**Exercise directions:**
Copy nothing but the lines from the one containing "Screen dimensions: 1024x512" through the last line of the entries below, exactly as written and without pictures.

[Saved data entries]
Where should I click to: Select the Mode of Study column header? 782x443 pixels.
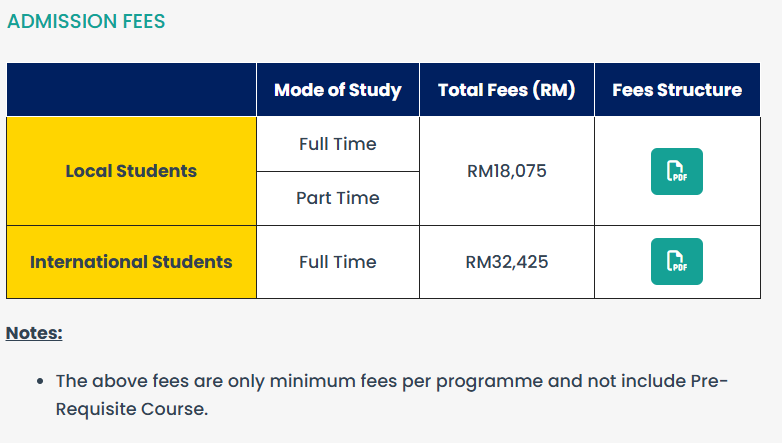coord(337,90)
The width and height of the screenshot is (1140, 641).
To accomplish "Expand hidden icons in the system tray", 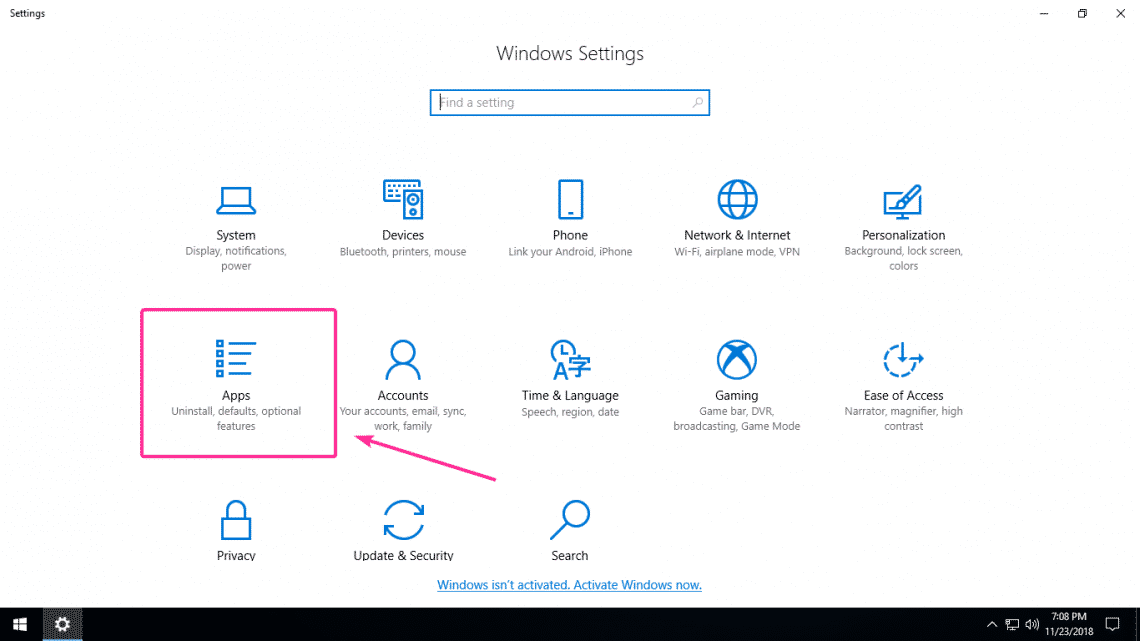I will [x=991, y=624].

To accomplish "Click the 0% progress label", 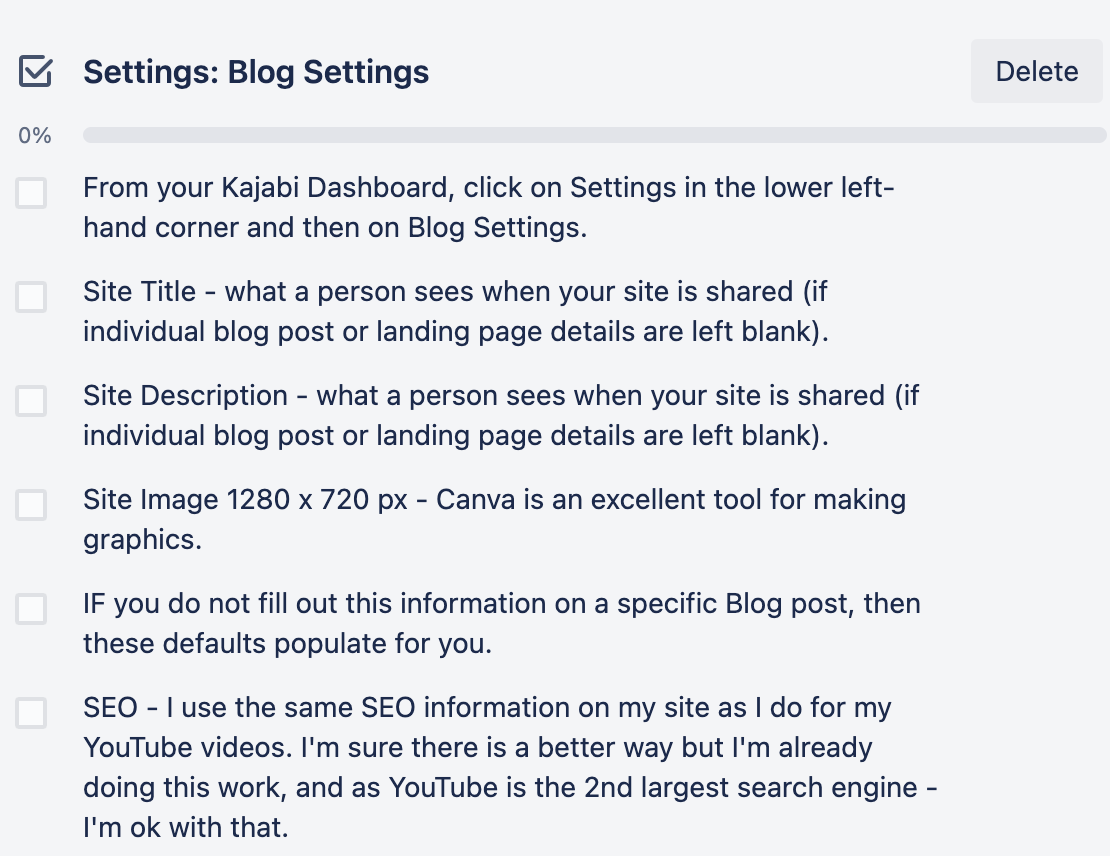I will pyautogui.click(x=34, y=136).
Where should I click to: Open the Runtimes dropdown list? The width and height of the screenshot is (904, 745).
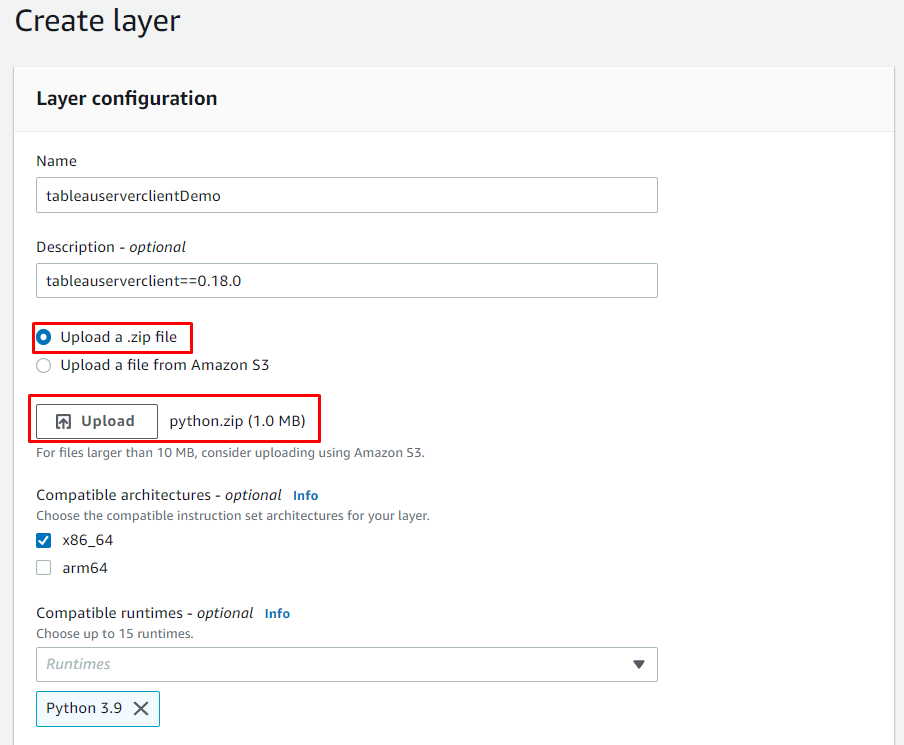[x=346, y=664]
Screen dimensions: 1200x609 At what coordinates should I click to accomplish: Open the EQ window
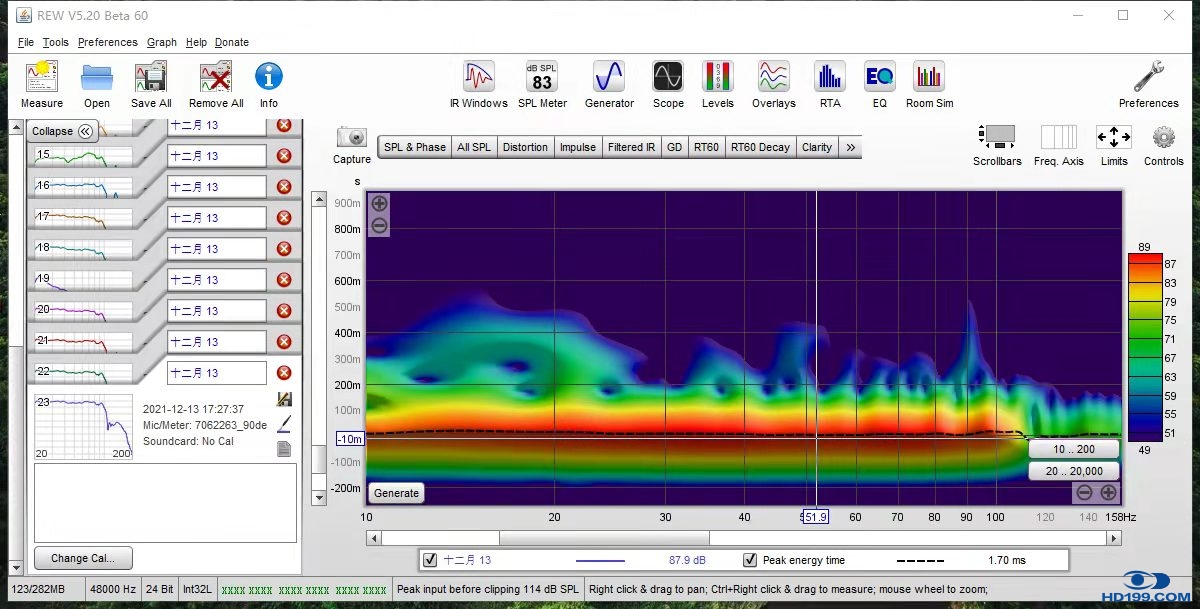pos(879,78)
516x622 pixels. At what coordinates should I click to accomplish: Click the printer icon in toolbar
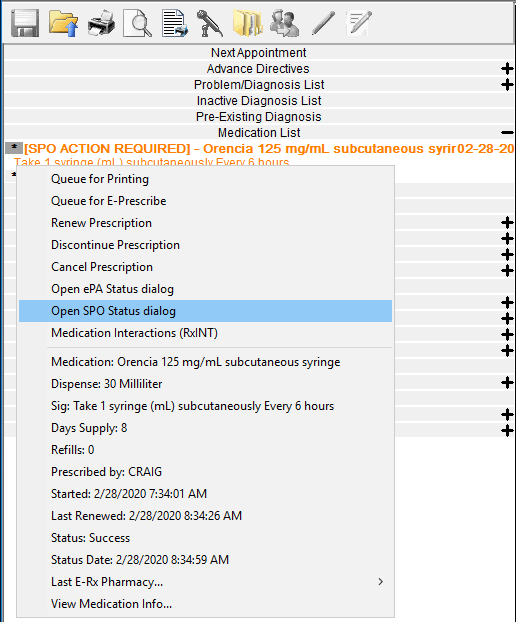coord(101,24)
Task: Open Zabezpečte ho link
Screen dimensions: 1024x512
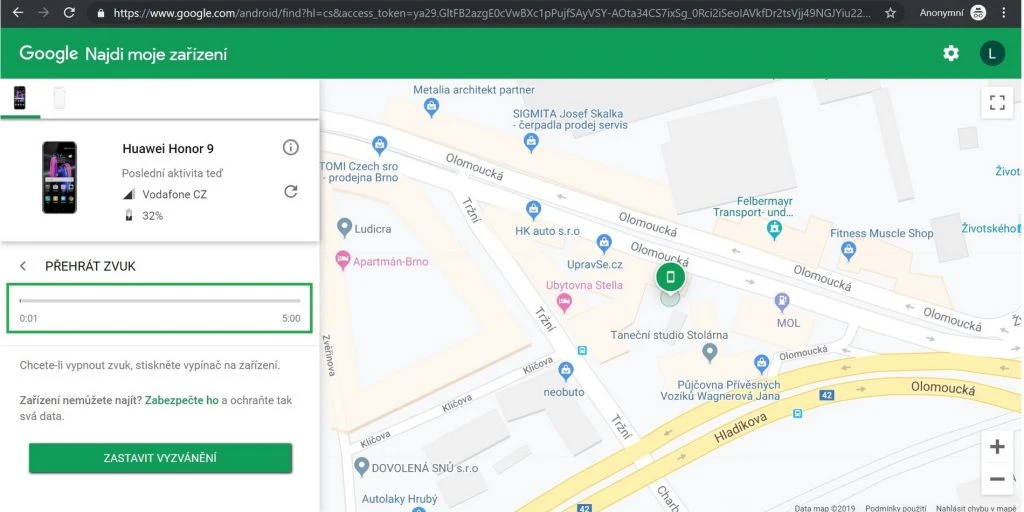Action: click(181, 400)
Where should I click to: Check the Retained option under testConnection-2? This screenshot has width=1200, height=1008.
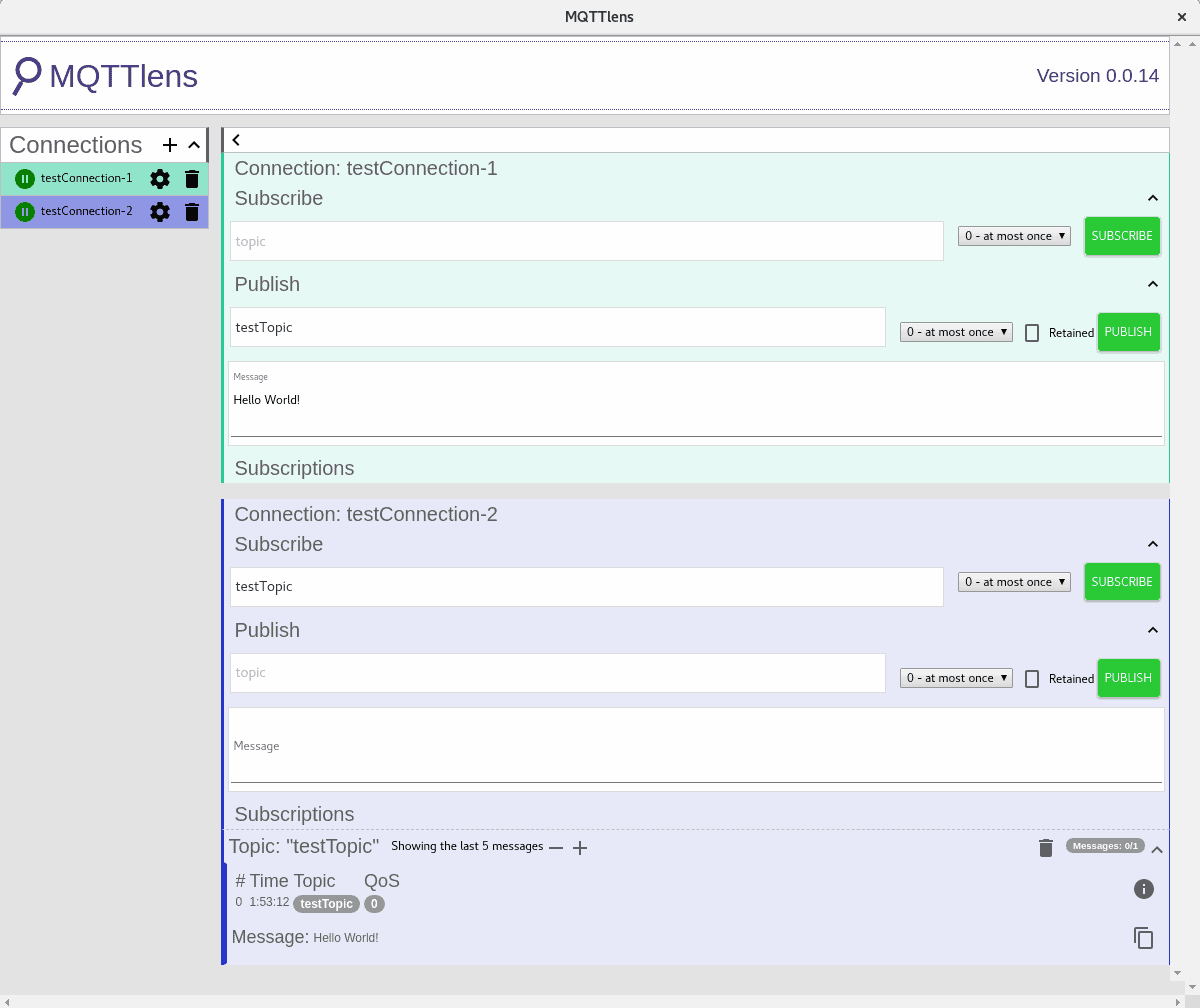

**Completed exercise:**
Screen dimensions: 1024x512
Action: click(181, 400)
Where should I click to: Check the Retained option under testConnection-2? This screenshot has width=1200, height=1008.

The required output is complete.